◆ Given problem
Rewrite the entries from the very start through the line holding "[x=510, y=359]", inclusive, keeping the requests and increasing every coordinate in the answers by 99.

◆ Supplied material
—————

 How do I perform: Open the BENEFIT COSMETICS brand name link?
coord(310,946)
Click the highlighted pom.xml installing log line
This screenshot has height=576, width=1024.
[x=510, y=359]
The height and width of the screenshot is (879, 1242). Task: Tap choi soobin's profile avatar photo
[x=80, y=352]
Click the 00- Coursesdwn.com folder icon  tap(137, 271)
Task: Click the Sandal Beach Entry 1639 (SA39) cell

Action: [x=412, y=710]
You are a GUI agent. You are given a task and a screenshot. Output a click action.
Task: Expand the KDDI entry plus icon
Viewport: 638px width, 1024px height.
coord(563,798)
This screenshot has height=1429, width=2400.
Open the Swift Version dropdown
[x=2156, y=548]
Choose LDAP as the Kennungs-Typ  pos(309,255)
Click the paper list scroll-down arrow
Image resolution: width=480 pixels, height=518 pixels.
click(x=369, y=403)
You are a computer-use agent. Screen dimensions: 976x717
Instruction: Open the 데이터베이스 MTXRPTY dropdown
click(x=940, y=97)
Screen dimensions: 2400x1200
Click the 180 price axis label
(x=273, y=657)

—————

◆ Completed exercise
 How do I perform: Open the BENEFIT COSMETICS brand name link?
coord(409,1045)
Click the highlighted pom.xml installing log line
This screenshot has height=576, width=1024.
[x=609, y=458]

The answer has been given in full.